On a hunch I tried my test app with only a reference to the color and otherwise no interaction with the AppBar and not doing anything with the actual reference to the color: Windows.UI.Colors.black;. This too caused the issue. I knew that the implementation for these WinRT const values live in a DLL and guessed that something in the code to create these predefined colors was causing the issue. I debugged in and no luck. Now I also have experienced crusty code that would do exciting things in its DllMain, the function that's called when a DLL is loaded into the process so I tried modifying my C++ code to simply LoadLibrary the DLL containing the WinRT color definition, windows.ui.xaml.dll and found the bug still occurred! A short lived moment of relief as the world seemed to make sense again.

Debugging into DllMain nothing interesting happened. There were interesting calls in there to be sure, but all of them behind conditions that were false. I was again stumped. On another hunch I tried renaming the DLL and only LoadLibrary'ing it and the bug went away. I took a different DLL renamed it windows.ui.xaml.dll and tried LoadLibrary'ing that and the bug came back. Just the name of the DLL was causing the issue.
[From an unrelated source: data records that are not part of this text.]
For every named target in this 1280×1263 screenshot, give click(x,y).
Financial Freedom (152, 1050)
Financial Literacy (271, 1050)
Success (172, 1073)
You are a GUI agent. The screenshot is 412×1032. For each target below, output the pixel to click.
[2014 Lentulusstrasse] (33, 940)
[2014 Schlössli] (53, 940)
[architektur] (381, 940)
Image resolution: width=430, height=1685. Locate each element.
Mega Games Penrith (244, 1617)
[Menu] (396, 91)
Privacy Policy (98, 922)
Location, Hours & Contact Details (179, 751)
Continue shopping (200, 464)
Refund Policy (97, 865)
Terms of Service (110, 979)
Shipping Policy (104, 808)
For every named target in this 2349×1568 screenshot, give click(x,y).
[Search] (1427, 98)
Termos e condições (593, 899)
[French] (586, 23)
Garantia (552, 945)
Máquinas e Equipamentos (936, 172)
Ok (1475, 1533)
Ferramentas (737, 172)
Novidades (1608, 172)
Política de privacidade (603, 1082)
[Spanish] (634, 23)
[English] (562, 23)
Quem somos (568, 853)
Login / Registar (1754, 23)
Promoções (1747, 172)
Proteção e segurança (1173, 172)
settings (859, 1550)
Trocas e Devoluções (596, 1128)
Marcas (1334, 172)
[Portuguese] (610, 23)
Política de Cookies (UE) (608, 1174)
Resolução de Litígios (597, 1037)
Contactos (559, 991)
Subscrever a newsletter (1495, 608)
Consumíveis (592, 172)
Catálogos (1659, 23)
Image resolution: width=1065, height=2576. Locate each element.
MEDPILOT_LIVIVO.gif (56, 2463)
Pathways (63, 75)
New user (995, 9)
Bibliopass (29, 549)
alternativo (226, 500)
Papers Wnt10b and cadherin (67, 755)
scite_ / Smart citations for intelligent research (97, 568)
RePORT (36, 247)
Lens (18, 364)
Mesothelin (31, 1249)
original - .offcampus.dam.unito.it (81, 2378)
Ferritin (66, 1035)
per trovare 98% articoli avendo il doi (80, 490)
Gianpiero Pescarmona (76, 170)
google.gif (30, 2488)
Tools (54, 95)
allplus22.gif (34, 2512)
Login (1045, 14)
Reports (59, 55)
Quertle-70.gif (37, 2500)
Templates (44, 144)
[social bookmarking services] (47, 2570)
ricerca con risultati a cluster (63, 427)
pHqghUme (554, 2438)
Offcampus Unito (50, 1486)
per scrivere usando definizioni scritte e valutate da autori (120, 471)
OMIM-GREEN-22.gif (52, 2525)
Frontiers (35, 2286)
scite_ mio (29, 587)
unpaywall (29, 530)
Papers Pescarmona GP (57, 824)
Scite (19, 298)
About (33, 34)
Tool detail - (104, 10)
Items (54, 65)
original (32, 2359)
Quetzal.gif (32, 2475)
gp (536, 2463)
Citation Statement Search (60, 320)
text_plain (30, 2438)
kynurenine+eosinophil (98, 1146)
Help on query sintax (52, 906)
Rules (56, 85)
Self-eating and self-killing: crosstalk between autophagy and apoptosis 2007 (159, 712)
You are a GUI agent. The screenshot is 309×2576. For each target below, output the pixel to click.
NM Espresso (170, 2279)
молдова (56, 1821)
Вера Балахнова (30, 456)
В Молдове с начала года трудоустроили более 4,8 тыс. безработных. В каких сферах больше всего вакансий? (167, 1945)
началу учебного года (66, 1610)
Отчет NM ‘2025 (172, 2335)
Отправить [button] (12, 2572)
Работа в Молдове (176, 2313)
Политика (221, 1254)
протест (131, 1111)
I searched for the DLL name in our source code index and found hits in the accessibility tool. Grinning I opened the source to find that the accessibility tool's phone side service was trying to determine if a process belonged to a XAML app or not because XAML apps had a different accessibility contract. It did this by checking to see if windows.ui.xaml.dll was loaded in the target process.

At this point I got to fix my main issue and open several new bugs for the variety of problems I had just run into. This is a how to on writing software that is difficult to debug.